▶ [EXERCISE DETAILS] Reproduce all of the entries below exactly, without images.

-------- RECORD EXTRACTS

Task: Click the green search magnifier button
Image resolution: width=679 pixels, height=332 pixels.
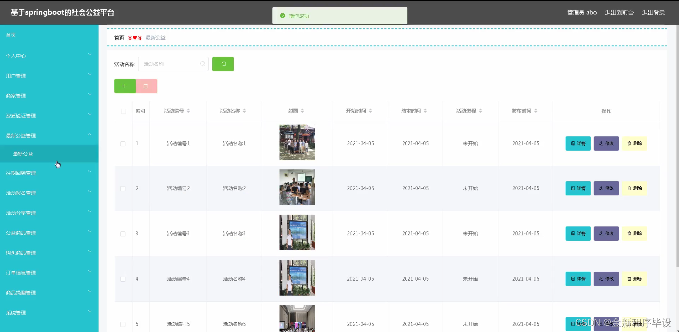Action: coord(223,64)
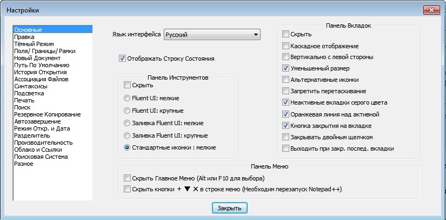Viewport: 446px width, 220px height.
Task: Enable Скрыть in Панель Вкладок
Action: pyautogui.click(x=286, y=35)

----------------

▶ [WRITTEN ANSWER]
Task: Click the green search magnifier button
Image resolution: width=679 pixels, height=332 pixels.
Action: coord(223,64)
Viewport: 446px width, 220px height.
Task: Enable Скрыть in Панель Вкладок
Action: pyautogui.click(x=286, y=35)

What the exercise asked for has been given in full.